Like Crazy, Like Wow

Like Crazy, Like Wow
Like Crazy, Like Wow

If seasonal affective disorder has you down, be aware that 1812 Productions is once again presenting a holiday offering of cheer and laughter with nary an ounce of schmaltz or sentiment. Like Crazy, Like Wow: ’50s Humor with a Holiday Twist looks at an era when comedy made the transition from the “bah-da-BUM” of vaudeville to the syncopated rhythms of the jazz crowd and the longer storytelling stylings of improvisation. With a mission to educate through comedy, the Philadelphia-based theater company offers in this world premiere production a fun (and funny) history lesson.

Past holiday offerings at the theater have paid homage to the vaudeville circuit, so it is not inappropriate that this year’s show begins by acknowledging that television offered opportunities for vaudeville stars to continue their craft — but those are not the folks who take center stage in Like Crazy, Like Wow. Artistic director Jennifer Childs, who conceived and directed the show as well as being a featured member of the ensemble, focuses on the pioneers who set off boldly in new comic directions. She is joined by Peter Pryor, Scott Greer, and Tony Braithwaite, all of whom offer nearly flawless performances.

While recognizing the contributions of vaudevillians who found some fame on TV — including Rose Marie, who gained renown on The Dick Van Dyke Show in 1961 — the show is more about nightclub performers. As the company puts it, “television comics of the day were revolutionizing television but the nightclub comics were revolutionizing comedy.” So Like Crazy, Like Wow lauds such talents as Woody Allen, Mel Brooks, Shel Silverstein, Bob Newhart, Shelly Berman, and Second City entertainers like Mike Nichols and Elaine May. Comic bits and sketches are interspersed with video montages that capture the spirit of the era and provide context. The performances are not impersonations so much as tributes that capture the essence of the comedy legends and their quirky styles of delivery.

Early on, the show contrasts the domestic routines of the king and queen of one-liners, Henny Youngman and Phyllis Diller, with the more cerebral comics who followed them: The dueling one-liners of Youngman and Diller are followed by a quartet of performers capturing the essence of Woody Allen, rattling off jokes about metaphysics and remarks like “My grandfather was so insignificant that, when he died, his hearse followed the other cars!”

A highlight of Like Crazy, Like Wow is Pryor and Braithwaite’s recreation of the classic routine “One Leg Too Few” from the British comedy show Beyond the Fringe (the work of Peter Cook, Dudley Moore, Jonathan Miller, and Alan Bennett), in which a one-legged actor wants to audition for the role of Tarzan. Also hilarious are a rendition of the Gilbert & Sullivan-inspired Tom Lehrer tune “The Elements” and a deliciously deadpan performance of Nichols and May’s skit about a man who calls information and finds himself lost in an impersonal crowd of phone company operators.

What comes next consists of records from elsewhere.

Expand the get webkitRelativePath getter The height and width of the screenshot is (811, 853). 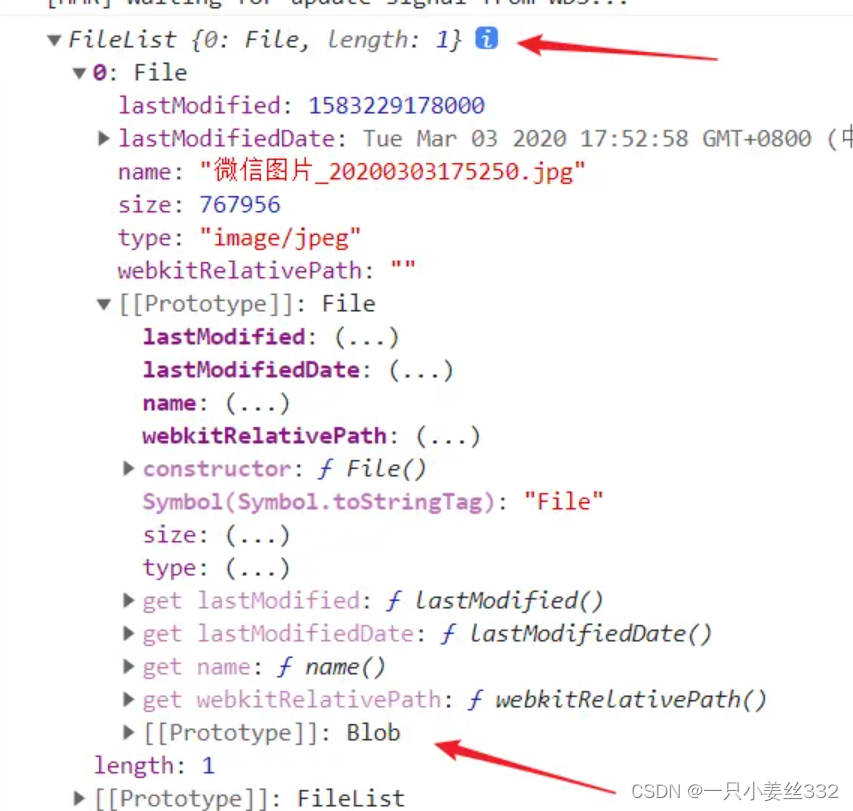[x=128, y=699]
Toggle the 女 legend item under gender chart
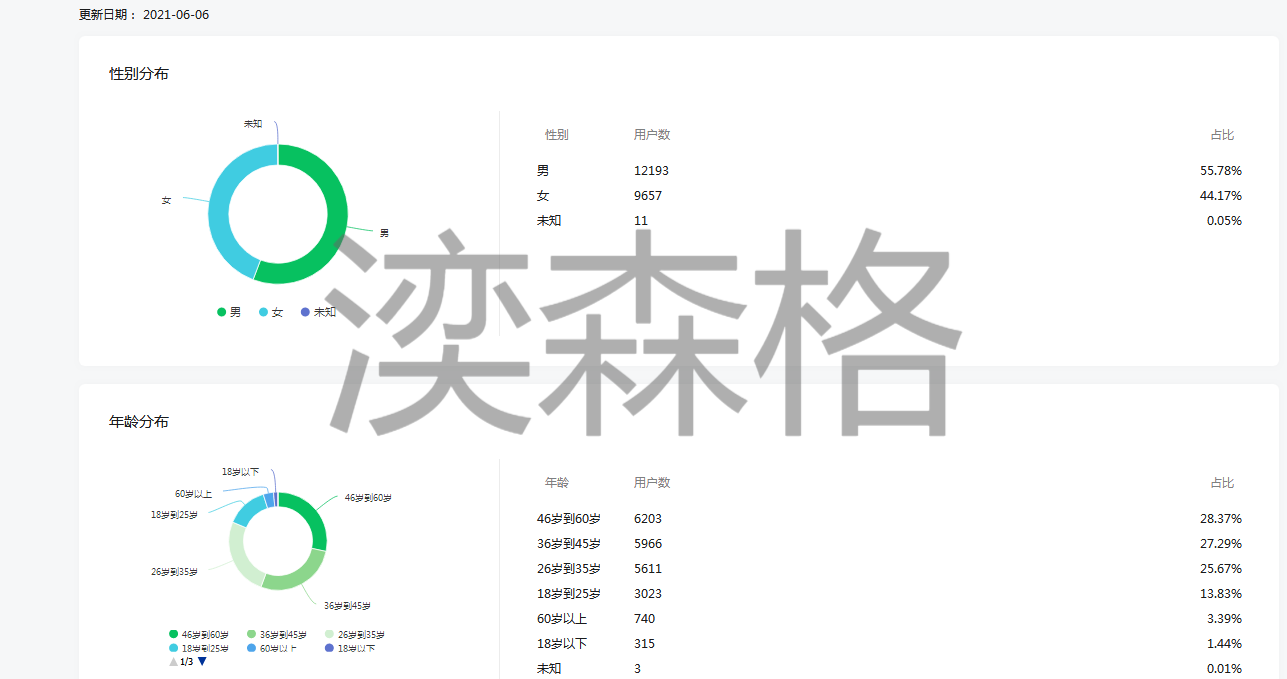Image resolution: width=1287 pixels, height=679 pixels. (x=271, y=312)
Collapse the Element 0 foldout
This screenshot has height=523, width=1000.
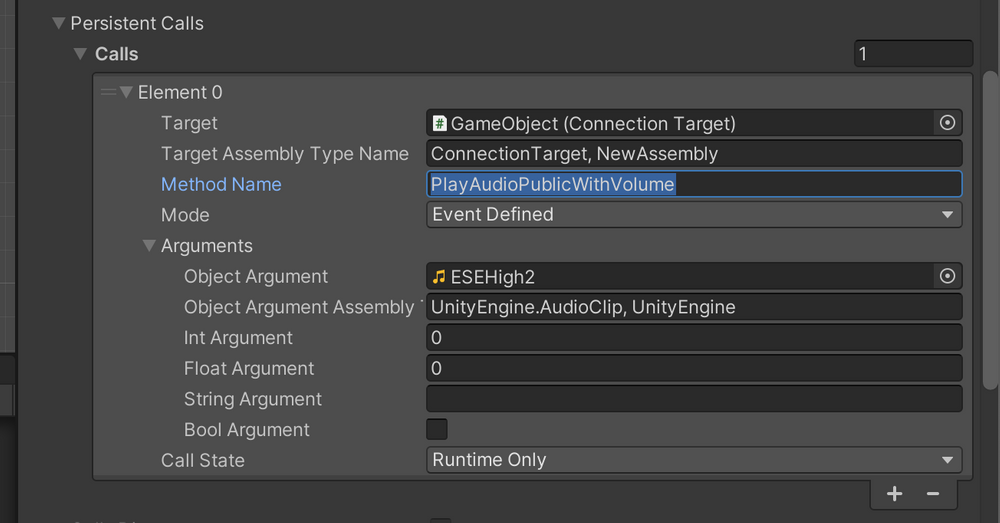(x=126, y=92)
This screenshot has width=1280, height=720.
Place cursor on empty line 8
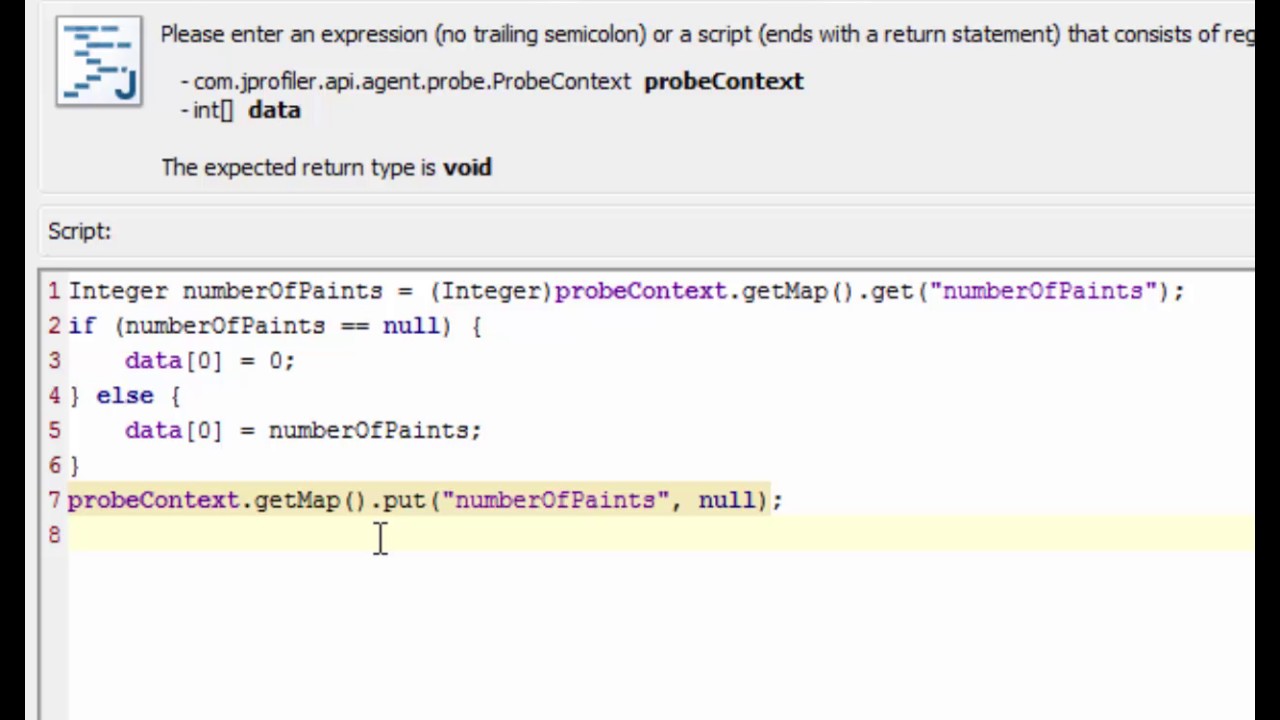(x=600, y=535)
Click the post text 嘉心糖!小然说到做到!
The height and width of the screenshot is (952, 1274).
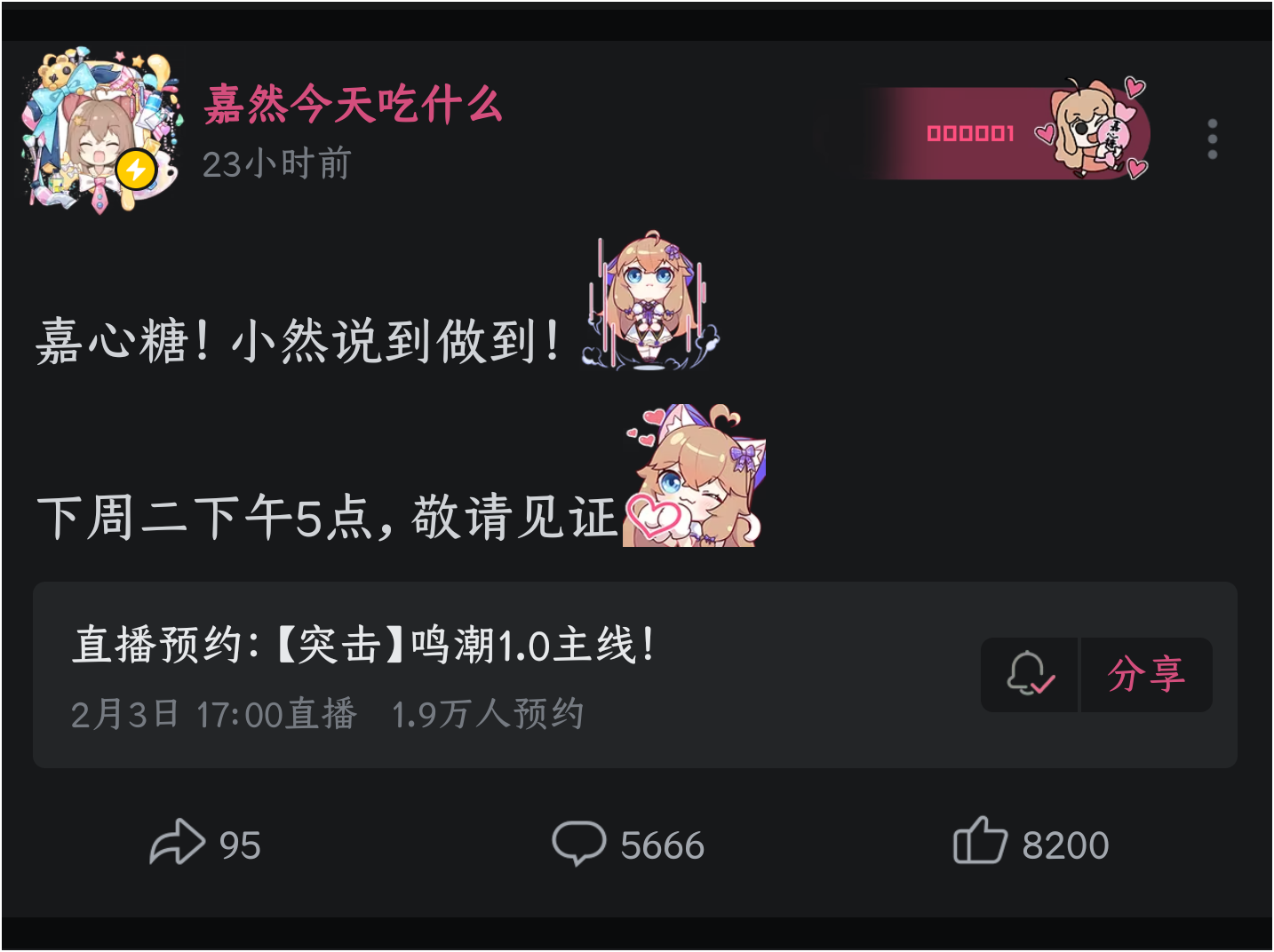click(x=299, y=341)
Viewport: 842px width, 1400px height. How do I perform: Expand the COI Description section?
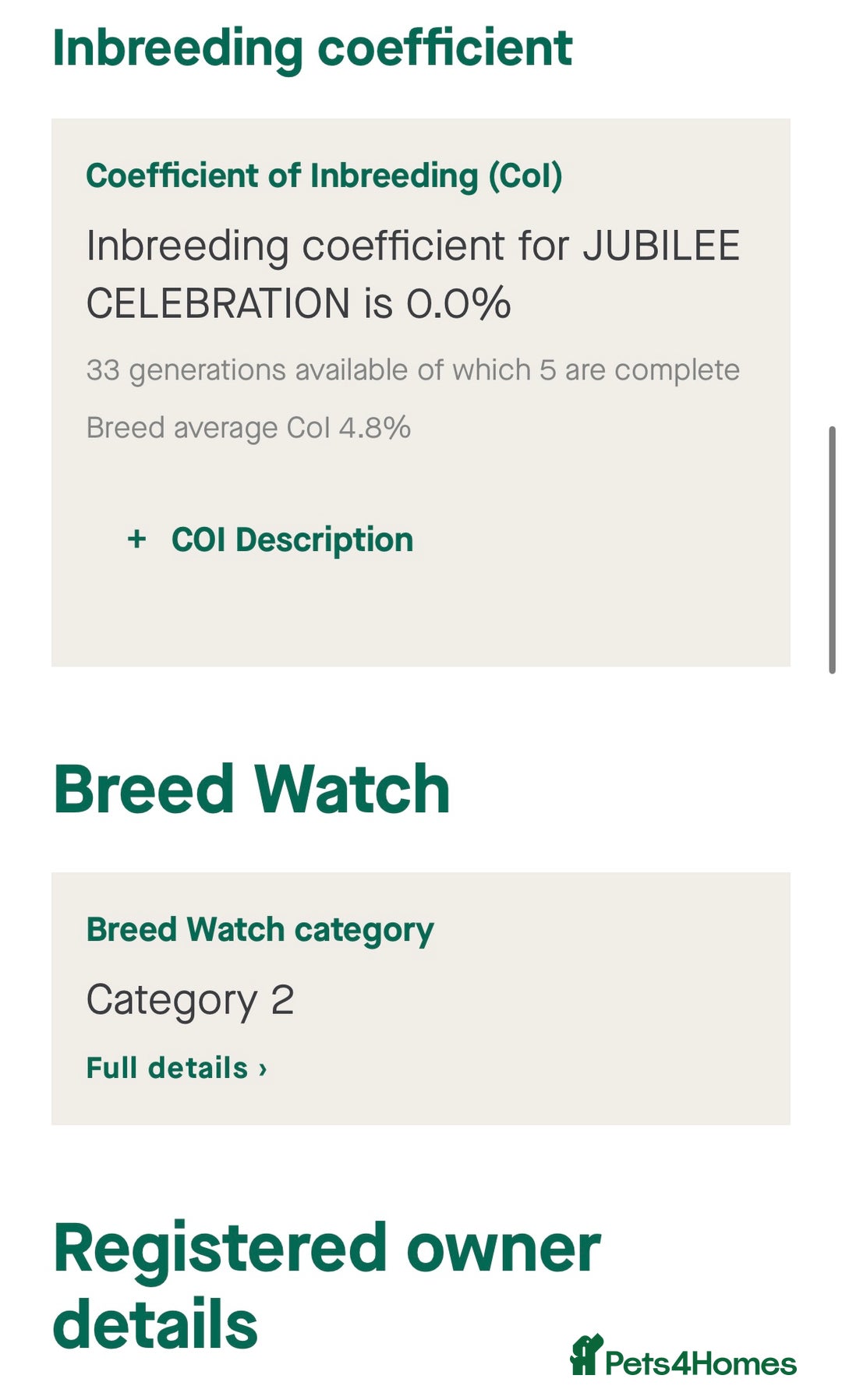click(x=270, y=539)
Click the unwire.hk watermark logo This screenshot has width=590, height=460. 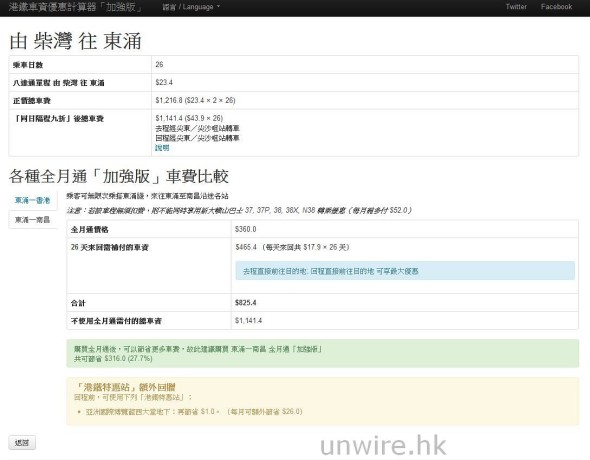pyautogui.click(x=383, y=445)
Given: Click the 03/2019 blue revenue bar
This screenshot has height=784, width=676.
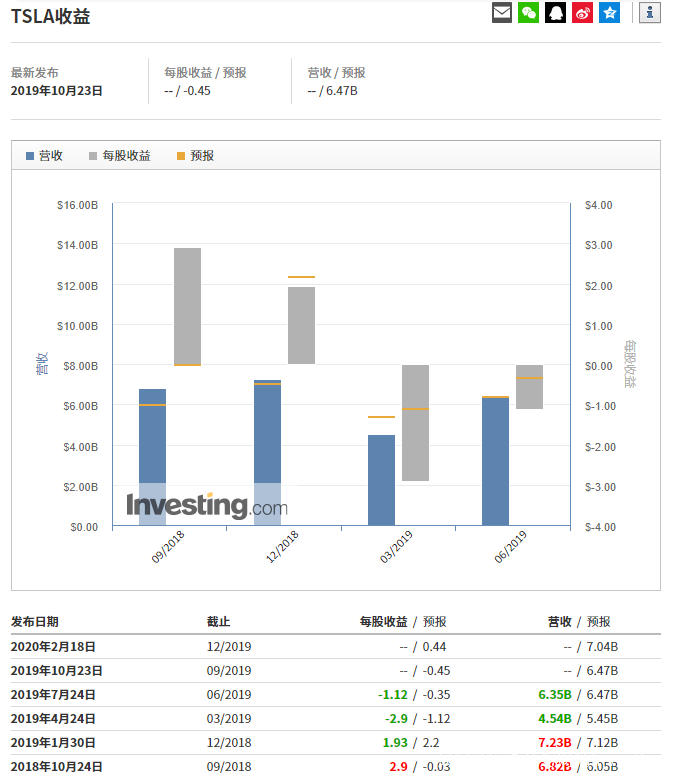Looking at the screenshot, I should (x=381, y=480).
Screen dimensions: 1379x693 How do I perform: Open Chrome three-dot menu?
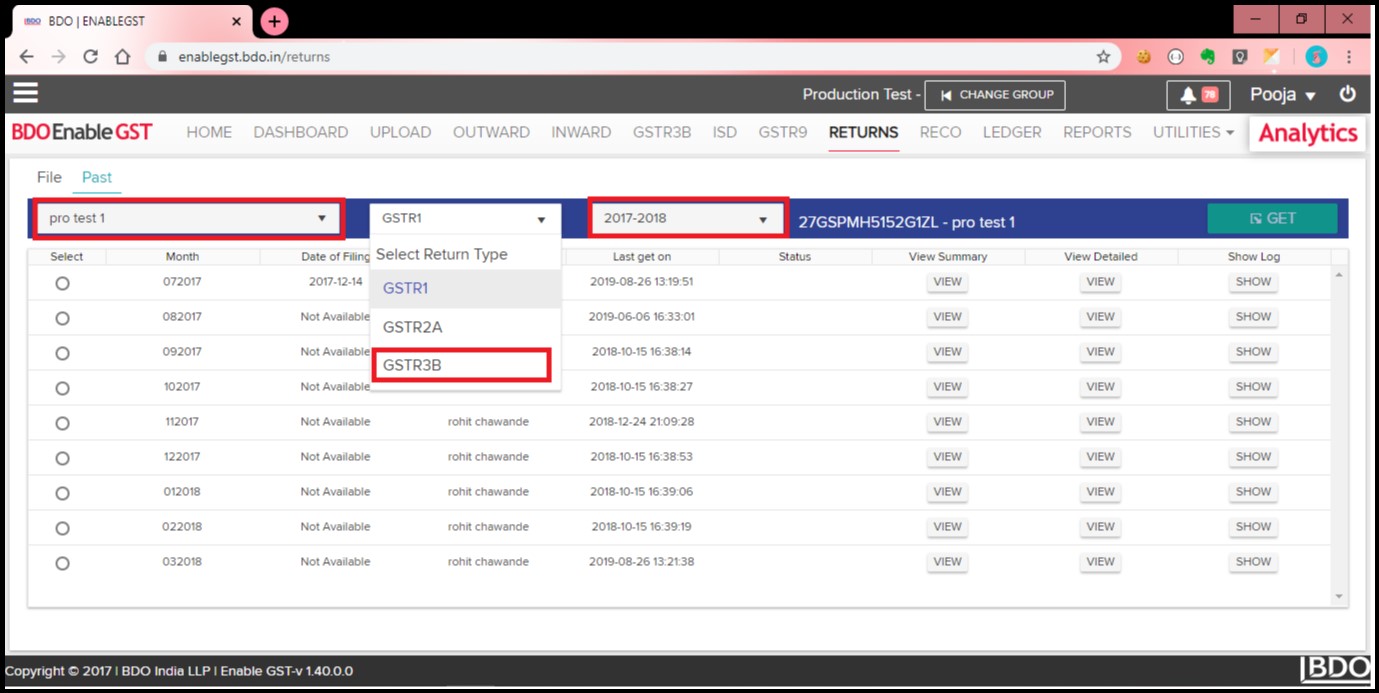pos(1349,57)
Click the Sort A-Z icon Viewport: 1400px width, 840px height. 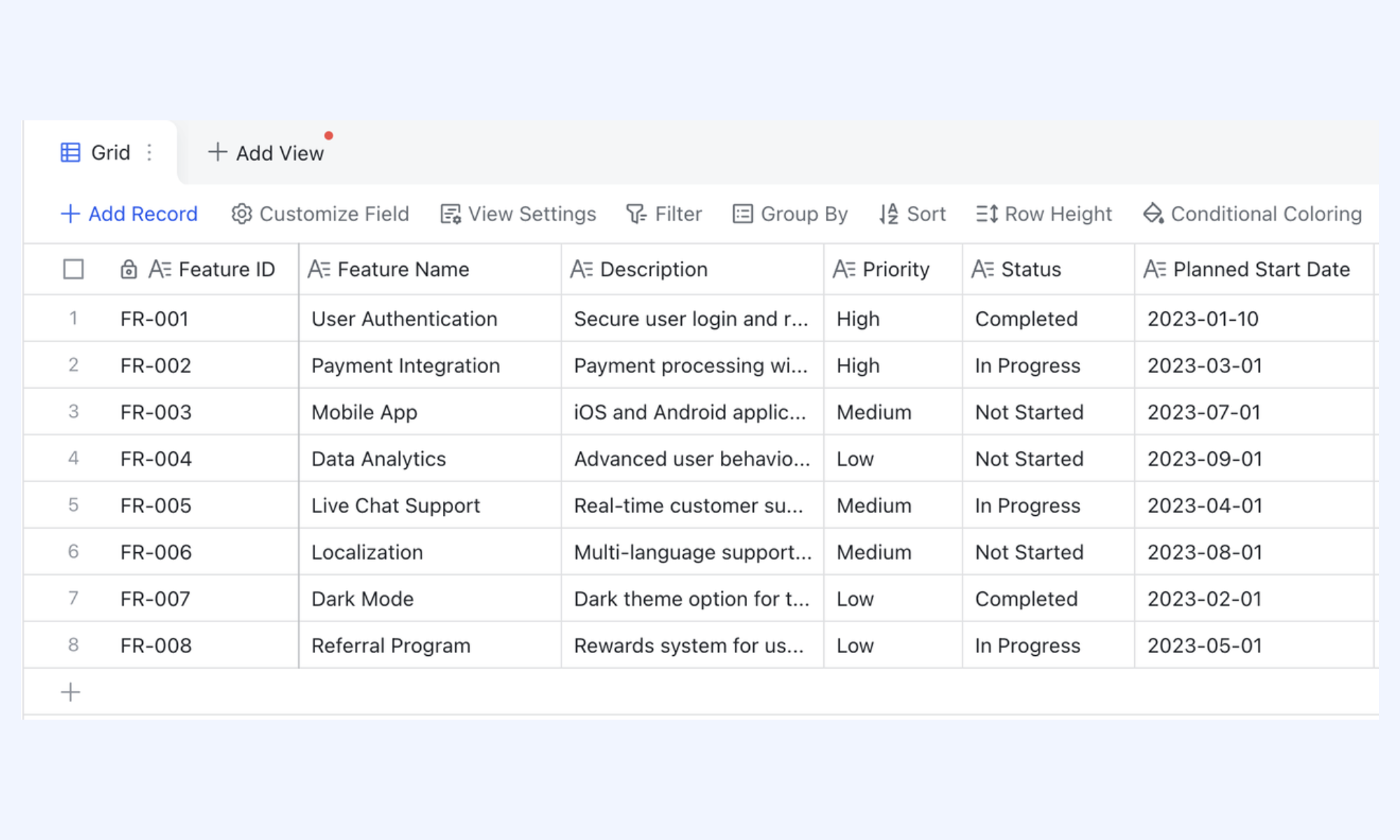pos(888,214)
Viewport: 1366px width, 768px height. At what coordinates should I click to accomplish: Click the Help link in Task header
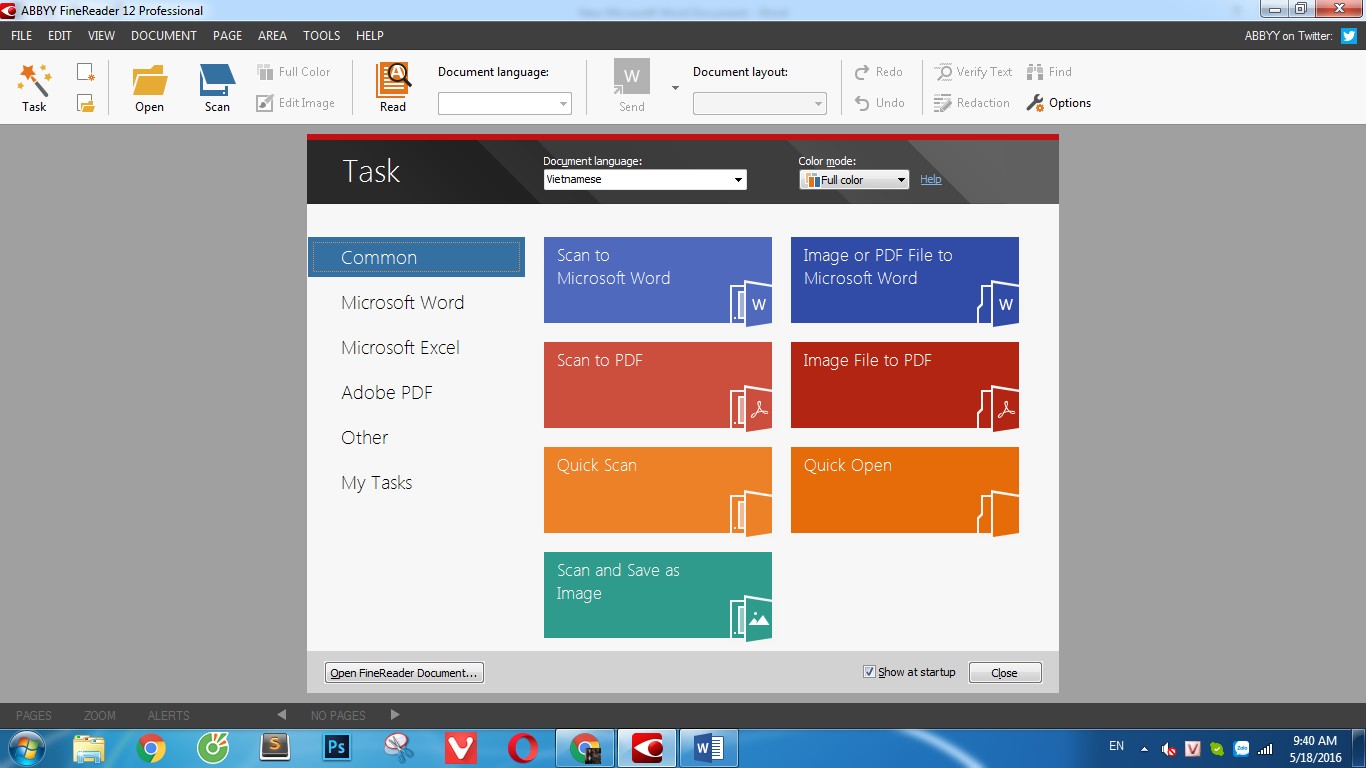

Celebrating improvisation, which found popularity in the late 1950s and ’60s as an end-product rather than just an exercise or a method, the show concludes with an improv scene. Here, the audience becomes directly involved in the proceedings — and it was quite clear on opening night that the performers had as much fun stumping each other as the theatergoers had stumping them.

This isn’t to say that the show is perfect. Some of the material hasn’t held up well over time. While a number of observations from the ’50s are still surprisingly relevant, many others are not — and, more importantly, they aren’t even interesting. The humor of Mort Sahl, Lenny Bruce, and Lord Buckley, presented together almost in the fashion of a musical trio, fails to elicit much laughter and seems to slow down the fun (although this sequence does demonstrate the influence of jazz rhythms on comic delivery). A Bob Newhart skit about a children’s television show host also falls flat. Still, the instances of pure comic genius far outnumber the duller moments, enough to add merriment to this holiday season.